Em conversa com a imprensa, o parlamentar ressaltou que foram mais de 30 projetos, muitos deles, que sequer passaram pela Comissão de Constituição e Justiça (CCJ) e que tendem a ser barrados pelo governador Jerônimo Rodrigues. 

 

“Projetos que vão trazer despesa para o Governo do Estado e o Governo vai vetar. Estão sem nenhuma análise técnica, aí na pressão de votar, foram votados”, criticou. Robinho também frisou que o caminho mais saudável para evitar o acúmulo de projetos em apreciação na Casa é pautar a votação nos dias habituais de sessão, ao longo do ano. “O próprio líder do governo [Rosemberg Pinto] questionou aqui que na segunda-feira não precisava nem ter sessão por falta do que votar. Então, está provado que a gente tem que distribuir esses projetos”, completou.

 

Na tarde de hoje, além dos projetos de autoria dos deputados, foram aprovados o primeiro turno da Lei Orçamentária Anual (LOA); o reajuste das taxas de órgãos governamentais, entre eles, os cartórios; e a prorrogação da vigência dos contratos dos trabalhadores admitidos pelo Regime Especial de Direito Administrativo (Reda). 

 

Aos jornalistas, o presidente Adolfo Menezes (PSD) reconheceu que a sessão foi tumultuada e admitiu que houve falhas. “Eu assumo como presidente e acredito que essa é uma falha coletiva que, às vezes, muitos projetos de resolução, Comendas 2 de Julho e títulos de cidadão acabam se acumulando e não votamos nas sessões normais”, disse. Menezes também prometeu que, em 2024, os trabalhos serão conduzidos de forma mais dinâmica e falhas como essas não se repetirão. 

 

CAPITAL DO BISCOITO

Um dos projetos avaliados como “desnecessários” por alguns parlamentares foi o do deputado Tiago Correia (PSDB) que institui a cidade de Vitória da Conquista, no sudoeste do Estado, como a capital do biscoito. O projeto foi alvo de questionamentos dos deputados em plenário, inclusive, do próprio presidente da AL-BA, Adolfo Menezes.

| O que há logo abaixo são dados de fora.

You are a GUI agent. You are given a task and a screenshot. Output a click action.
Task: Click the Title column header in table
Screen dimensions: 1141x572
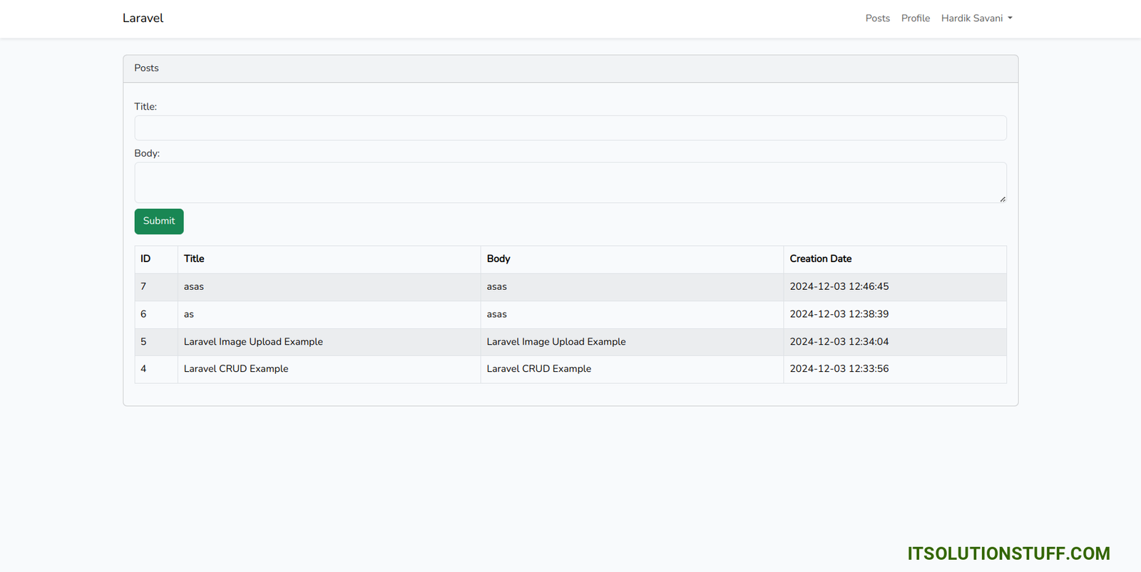pos(194,259)
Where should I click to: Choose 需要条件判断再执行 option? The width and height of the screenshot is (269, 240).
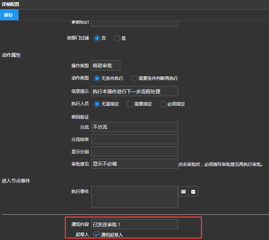click(134, 78)
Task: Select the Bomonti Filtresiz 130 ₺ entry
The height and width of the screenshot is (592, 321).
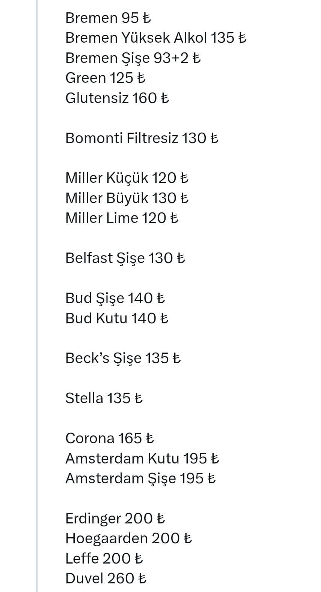Action: (x=142, y=138)
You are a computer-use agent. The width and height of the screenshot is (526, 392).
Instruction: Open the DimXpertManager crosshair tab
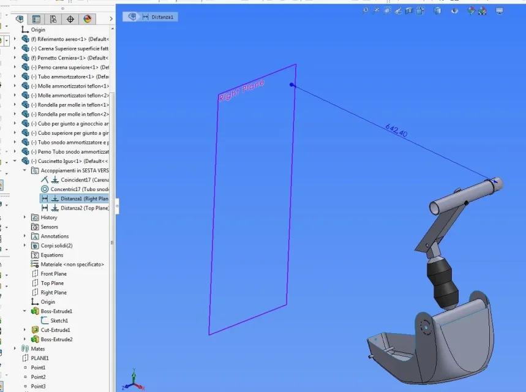[70, 19]
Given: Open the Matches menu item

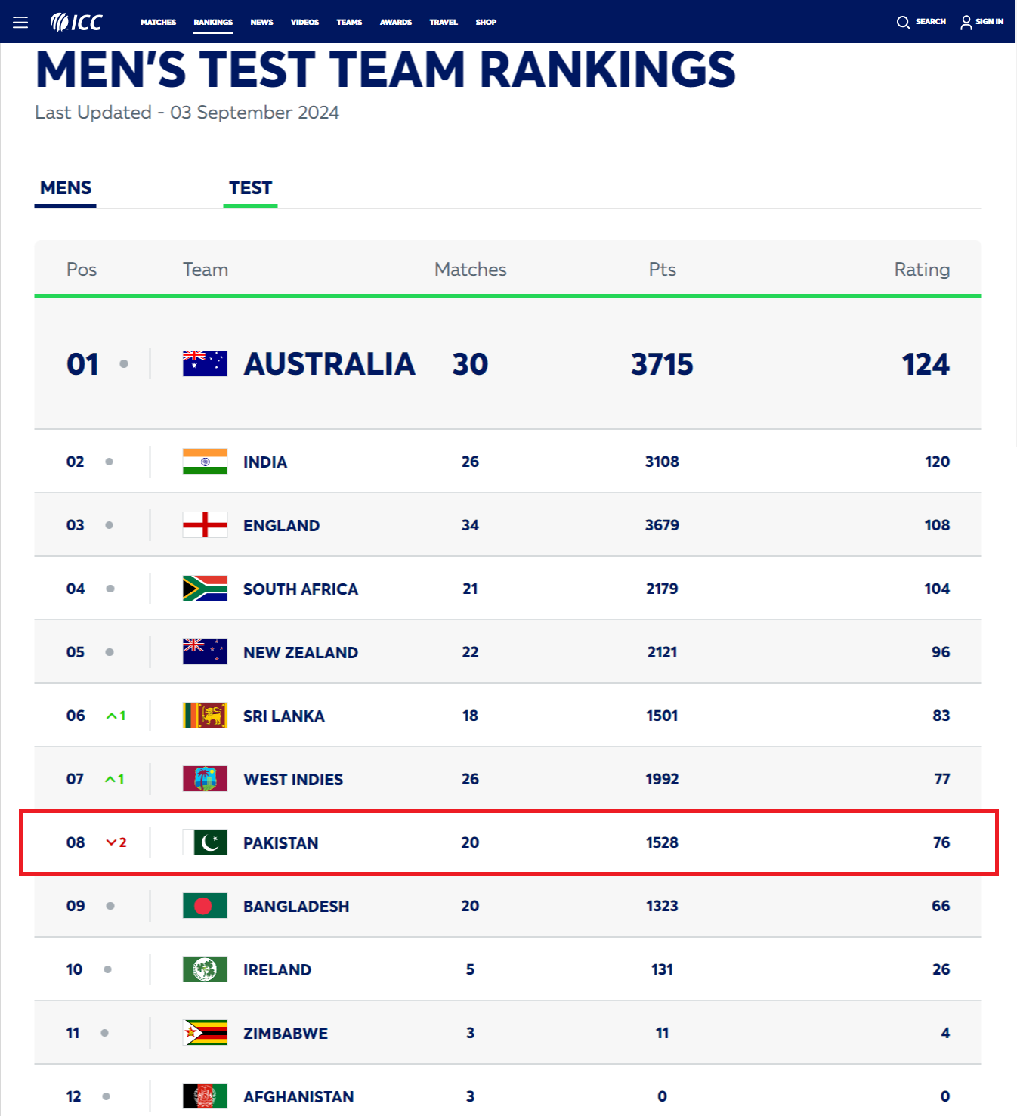Looking at the screenshot, I should pyautogui.click(x=158, y=22).
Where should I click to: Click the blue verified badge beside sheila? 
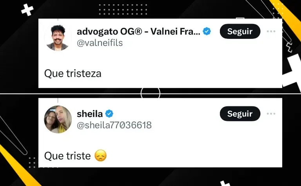click(x=109, y=113)
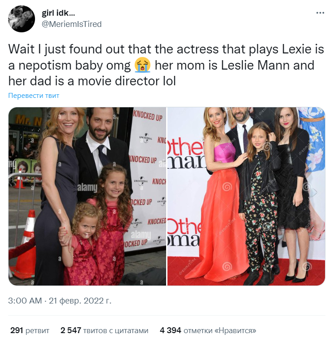Visit the @MeriemIsTired handle link
Screen dimensions: 334x343
point(71,24)
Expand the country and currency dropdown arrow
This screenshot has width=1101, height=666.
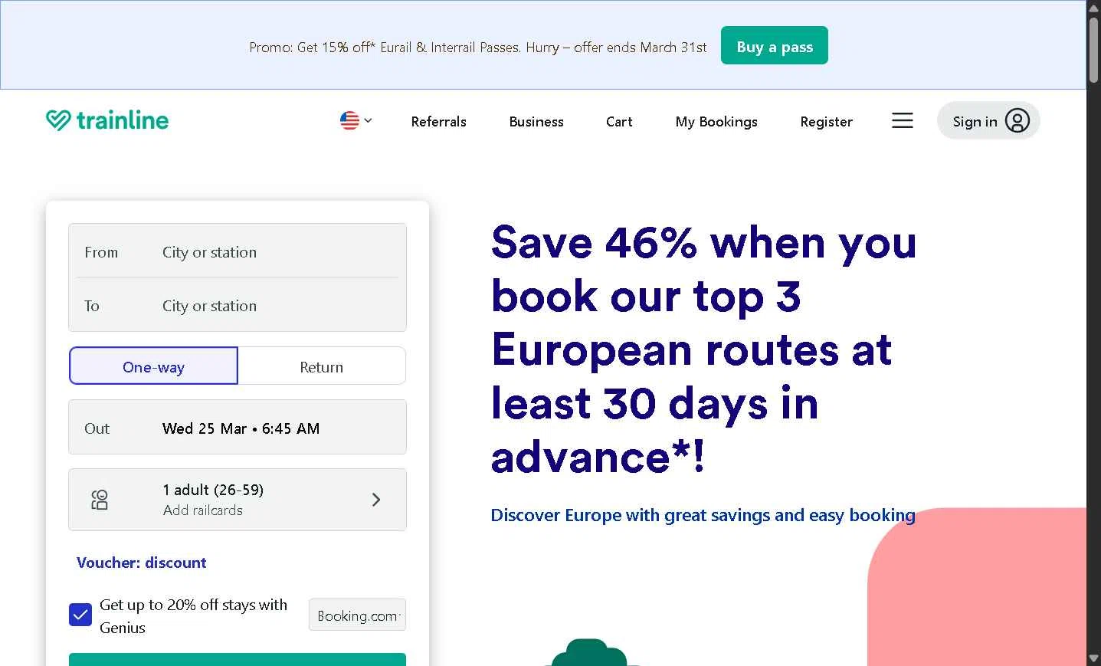(369, 120)
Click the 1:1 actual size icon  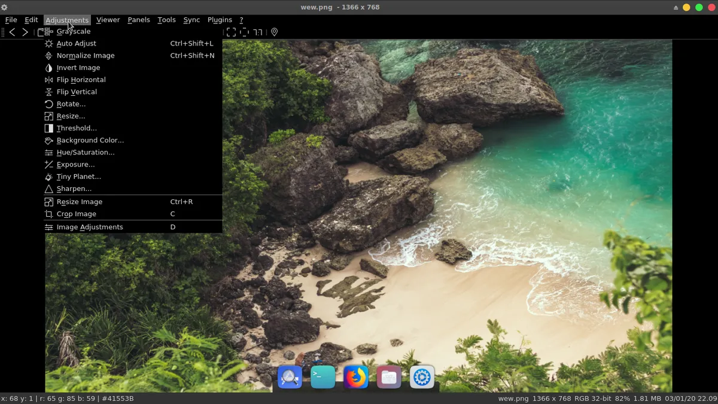257,32
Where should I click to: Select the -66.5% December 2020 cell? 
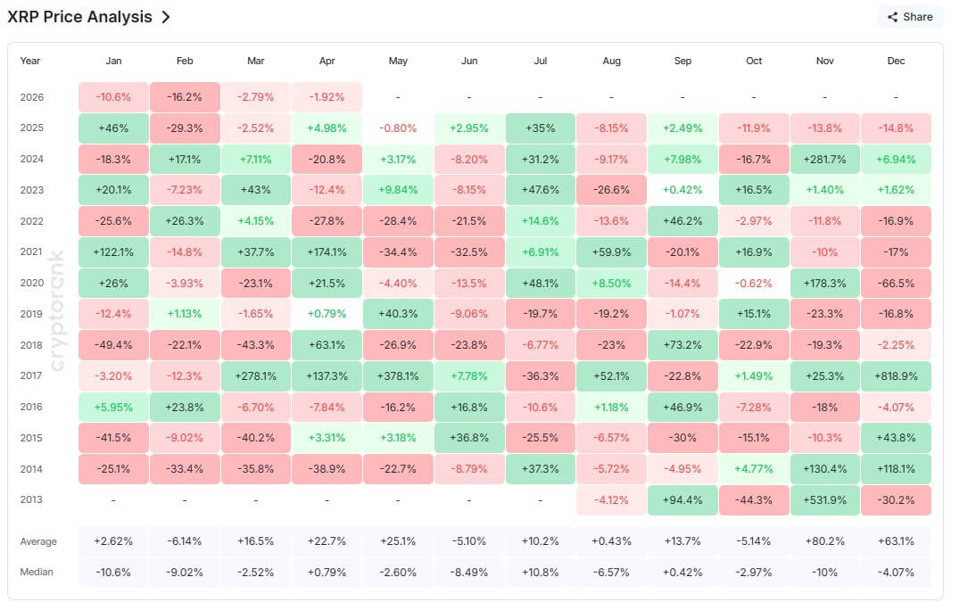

“Nós chegamos ao caso de um deputado mandar um projeto de lei de reconhecer Vitória da Conquista como a capital do biscoito. Eu acho que Vitória da Conquista, para mim, tirando Salvador, é a cidade que mais tem crescido, uma das cidades mais importantes da Bahia. Capital do biscoito, eu acho que a população de Conquista não vai gostar muito disso. Questionei isso com o deputado, ele me entregou o projeto de lei dizendo que existe fundamentação e que isso tem uma história na cidade”, salientou Robinho, que também classificou a proposta como “cômica”. 

 

Vale ressaltar que Vitória da Conquista já é conhecida como a “Suíça baiana” devido às baixas temperaturas. Ao final da sessão, o deputado Tiago Correia distribuiu o projeto aos jornalistas presentes e defendeu a proposta: “O meu projeto tem fundamentação, estou entregando e peço que vocês leiam”, frisou.